| Las Invasiones: un buen momento para
reflexionar y cambiar Tema espinoso el de las invasiones, que se
complica desde el momento mismo en que se utiliza ese adjetivo invasores para calificar a
quienes argumentando la necesidad de un hogar se apropian de terrenos y propiedades
privadas para tratar de resolver su problema de vivienda.
Y no se trata de justificar a quienes proceden de esta manera, sino de reconocer la
enorme necesidad atraviesa un vasto sector de la sociedad venezolana de tener techo
propio. No se trata sólo de personas pertenecientes al sector marginal. No. Aquejado por
este drama está un grueso de personas pertenecientes a la clase media que día a día se
ve disminuida por la merma de su poder adquisitivo.
La invasiones han existido siempre. No es un fenómeno nuevo. Se incrementa siempre en
períodos de cambio de gobierno. Hoy día estamos nuevamente ante esta situación. La
historia se repite. Por poner un ejemplo, extensas zonas del estado Zulia se han
constituido en barrios descomunales de la noche a la mañana que, para ampararse de la
mano de ley, son bautizados con nombres de políticos de moda: Angélica Lusinchi, Menca
de Leoni y pare usted de contar. Y pruebe hacer un censo de la población allí refugiada
y podrá constatar el grueso de indocumentados, que ven mediante este procedimiento,
solucionado su problema de residencia en el país. Pero ese no es el tema.
Lo grave de esta ocasión es la simultaneidad y magnitud con que se ha presentado en
todos los estados del país. Una campaña orquestada, han dicho algunos. Una consecuencia
del discurso populista, han dicho otros.
Lo cierto es que el problema está presente y requiere de soluciones urgentes e
inmediatas pues de lado y lado del problema hay razón en las argumentaciones: "Es
que necesito un techo", "Eso es el fruto de mi trabajo y merece respeto. Hay que
garantizar el derecho a la propiedad privada".

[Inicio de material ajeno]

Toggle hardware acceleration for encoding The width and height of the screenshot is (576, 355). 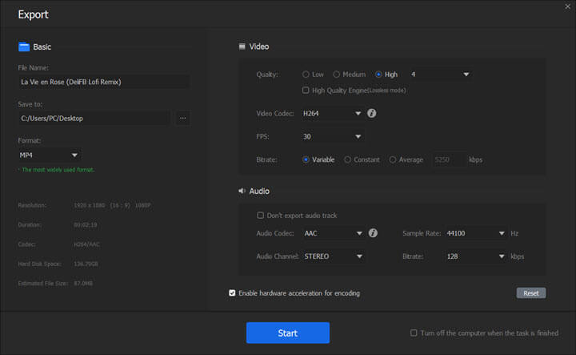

El fenómeno ha dado pie a la realización de un censo, que vaya usted a saber si
refleja a ciencia cierta el tamaño del problema. El Gobierno ha anunciado que adjudicará
7.600 viviendas a las personas elegibles para ello. Porque hay que decirlo también: más
de un "vivo" se coleó en el asunto para ver si "se ponía en un
terrenito". Igualmente se ha anunciado que tierras del Instituto Agrario Nacional
serán dadas en propiedad para el cultivo. El establecimiento de una estadística acerca
de la necesidad de vivienda en el país tal vez sea uno de los aspectos positivos del
asunto. Falta ahora saber si se dispone de los recursos necesarios para ejecutar un plan
masivo de construcción de viviendas.
Otro problema es la planificación: ¿dónde estarán ubicadas las nuevas viviendas?
Tal vez sea una buena ocasión para empezar a desmasificar los grandes centros poblados
del país. La prensa se ha llenado de soluciones. Estudiosos y no estudiosos de la materia
se han pronunciado. Pero a la luz del asunto han salido buenas propuestas: es la
oportunidad de poblar las fronteras, han dicho.
Lo importante en todo esto es evitar que la politiquería se apropie de la situación,
y como siempre sólo sirva ofrecer soluciones momentáneas que a la postre revierten en un
problema de mayores consecuencia. Se requiere de soluciones efectivas alejadas del
populismo y el mesianismo. Puede ser el momento de hacer justicia por un lado y establecer
compromisos por el otro. Los beneficiados deben entender que no se trata de dádivas del
Estado o del simple cumplimiento de una promesa electorera. Todos deben pagar su precio,
todos deben entender que ha llegado el momento de trabajar para garantizar el desarrollo
del país. Todos, absolutamente todos.Sin excepción.